In conclusion, our tertiary care academic medical center findings indicate sharply increasing complexity of biliary cannulation over the past 5 years, with increasing proportions of elderly patients and those with advanced malignancy with anatomical distortion of the ampulla/duodenum requiring advanced cannulation techniques. These data synergize with recent studies and together suggest that complexity of cannulation may be predictable with consideration of patient and ampulla characteristics. In this new era of ERCP, these data may inform selection of high-volume, experienced endoscopists to perform complex ERCP procedures and these complex procedures may be less amenable to trainee involvement.
Endoscopic retrograde cholangiopancreatography (ERCP) is a technically challenging and high-risk endoscopic procedure. Cannulation of the duct of interest is the essential primary step in performance of a successful ERCP. At our tertiary care endoscopy unit, we have perceived an increase in the complexity of ERCPs, necessitating increased utilization of advanced biliary cannulation techniques.
Based on this impression of increasing cannulation complexity at ERCP, we designed a retrospective study to systematically evaluate the evolution of ERCP complexity over the past decade at our institution.
Our goal was to characterize changes in ERCP complexity over time so that training and practice patterns may be optimized in accordance with these changes.
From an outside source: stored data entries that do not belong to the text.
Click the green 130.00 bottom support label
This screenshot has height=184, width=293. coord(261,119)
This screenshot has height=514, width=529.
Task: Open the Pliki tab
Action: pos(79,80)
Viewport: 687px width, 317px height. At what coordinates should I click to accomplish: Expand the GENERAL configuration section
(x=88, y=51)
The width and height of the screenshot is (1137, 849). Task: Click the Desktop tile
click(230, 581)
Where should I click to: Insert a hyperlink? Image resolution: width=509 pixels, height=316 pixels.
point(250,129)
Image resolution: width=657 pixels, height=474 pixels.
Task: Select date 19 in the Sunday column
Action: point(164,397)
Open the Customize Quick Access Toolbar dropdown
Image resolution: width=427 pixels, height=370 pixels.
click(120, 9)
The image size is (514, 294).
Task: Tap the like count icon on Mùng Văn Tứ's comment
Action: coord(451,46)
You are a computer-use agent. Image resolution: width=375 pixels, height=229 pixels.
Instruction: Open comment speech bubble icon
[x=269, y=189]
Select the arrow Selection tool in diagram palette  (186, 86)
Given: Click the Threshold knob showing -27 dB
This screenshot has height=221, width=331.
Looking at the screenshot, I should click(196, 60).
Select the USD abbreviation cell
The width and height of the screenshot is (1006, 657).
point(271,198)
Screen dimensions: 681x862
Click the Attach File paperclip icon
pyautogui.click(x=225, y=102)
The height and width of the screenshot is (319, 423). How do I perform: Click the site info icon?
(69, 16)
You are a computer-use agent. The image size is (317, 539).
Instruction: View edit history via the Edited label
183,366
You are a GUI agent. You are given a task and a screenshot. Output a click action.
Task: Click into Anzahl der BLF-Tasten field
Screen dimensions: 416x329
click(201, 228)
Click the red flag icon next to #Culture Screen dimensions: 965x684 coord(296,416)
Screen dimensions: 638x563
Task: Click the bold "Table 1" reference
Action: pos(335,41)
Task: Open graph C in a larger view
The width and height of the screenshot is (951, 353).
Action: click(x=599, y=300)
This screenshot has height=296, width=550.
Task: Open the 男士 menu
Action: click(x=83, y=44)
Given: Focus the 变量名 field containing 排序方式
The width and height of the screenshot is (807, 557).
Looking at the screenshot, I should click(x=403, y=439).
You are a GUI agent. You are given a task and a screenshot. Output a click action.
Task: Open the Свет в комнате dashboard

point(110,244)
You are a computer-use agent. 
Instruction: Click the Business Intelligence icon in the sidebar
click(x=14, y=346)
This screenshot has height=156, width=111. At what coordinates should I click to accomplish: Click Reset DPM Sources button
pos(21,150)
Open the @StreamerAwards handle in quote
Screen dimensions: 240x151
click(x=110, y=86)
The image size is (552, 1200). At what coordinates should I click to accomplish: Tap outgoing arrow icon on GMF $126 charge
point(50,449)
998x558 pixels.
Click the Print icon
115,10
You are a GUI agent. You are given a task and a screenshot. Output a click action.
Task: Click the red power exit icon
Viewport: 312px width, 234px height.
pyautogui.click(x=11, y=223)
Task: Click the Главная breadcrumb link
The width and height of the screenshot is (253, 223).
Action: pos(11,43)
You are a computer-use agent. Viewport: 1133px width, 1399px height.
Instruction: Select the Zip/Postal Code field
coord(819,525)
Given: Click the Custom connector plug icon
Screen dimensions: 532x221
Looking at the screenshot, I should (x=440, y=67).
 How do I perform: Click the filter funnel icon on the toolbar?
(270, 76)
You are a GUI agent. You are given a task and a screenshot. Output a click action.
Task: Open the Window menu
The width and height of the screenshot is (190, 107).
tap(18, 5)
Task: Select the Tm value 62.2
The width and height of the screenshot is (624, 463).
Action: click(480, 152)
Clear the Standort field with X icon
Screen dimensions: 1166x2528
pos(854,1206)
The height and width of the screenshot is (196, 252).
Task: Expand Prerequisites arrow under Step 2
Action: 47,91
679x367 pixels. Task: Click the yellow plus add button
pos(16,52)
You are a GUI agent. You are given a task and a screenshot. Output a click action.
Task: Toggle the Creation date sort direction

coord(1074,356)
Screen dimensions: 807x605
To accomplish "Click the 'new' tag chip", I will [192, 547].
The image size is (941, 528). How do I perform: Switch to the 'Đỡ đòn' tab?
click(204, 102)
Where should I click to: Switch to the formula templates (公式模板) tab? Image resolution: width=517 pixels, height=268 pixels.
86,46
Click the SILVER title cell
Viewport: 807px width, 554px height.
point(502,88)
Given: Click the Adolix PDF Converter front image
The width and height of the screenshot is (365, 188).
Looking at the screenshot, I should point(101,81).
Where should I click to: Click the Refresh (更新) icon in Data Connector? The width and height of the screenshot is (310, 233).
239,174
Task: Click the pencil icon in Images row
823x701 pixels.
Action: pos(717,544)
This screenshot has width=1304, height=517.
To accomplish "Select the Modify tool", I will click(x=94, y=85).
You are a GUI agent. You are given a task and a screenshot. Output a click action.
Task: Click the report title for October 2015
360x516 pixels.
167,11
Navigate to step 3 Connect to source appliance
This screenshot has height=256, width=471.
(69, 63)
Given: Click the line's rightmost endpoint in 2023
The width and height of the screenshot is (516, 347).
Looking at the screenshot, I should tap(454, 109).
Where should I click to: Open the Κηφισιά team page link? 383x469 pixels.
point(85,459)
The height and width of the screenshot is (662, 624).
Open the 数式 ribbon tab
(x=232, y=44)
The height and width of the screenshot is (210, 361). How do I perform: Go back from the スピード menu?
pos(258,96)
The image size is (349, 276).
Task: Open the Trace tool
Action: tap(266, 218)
We intend for these findings to enhance understanding about the factors that underlie escalating complexity of cannulation at ERCP and stimulate future research on the topic.
Demographic/clinical variables and medical records of ERCP patients from the beginning (2008), middle (2013) and end (2018) of the last decade were evaluated and cannulation complexity was assessed (categorized as anatomical barriers, utilization of advanced cannulation techniques and duodenoscope position).
Patients undergoing ERCP in 2018 were significantly older compared to those undergoing ERCP in 2008, and a progressive increase in the proportion of procedures challenged by duodenal/ampullary distortion and peri-ampullary diverticula were noted over the same time period. ERCPs were increasingly performed with a non-standard duodenoscope position, and utilization of more than one advanced cannulation approach during a single ERCP increased significantly over the study period. Primary mass size > 4 cm, pancreatic uncinate tumor, and bilirubin > 10 mg/dL predicted use of advanced cannulation techniques.
ERCP cannulation complexity has sharply increased over the past 5 years, with more elderly patients and patients with malignancy undergoing ERCP, necessitating an increased utilization of advanced cannulation techniques. We found that cannulation complexity at ERCP can be predicted based on patient/ampullary characteristics. Anatomical barriers to duodenoscope advancement prior to cannulation are also increasingly common.
In this new era of escalating complexity of cannulation during ERCP, our data may inform triaging of procedures predicated to be highly complex to more experienced, high-volume endoscopists. These highly complex ERCPs may be less amenable to trainee involvement. Our data highlight the increasing importance of excellent advanced endoscopy training for endoscopists who will perform ERCP.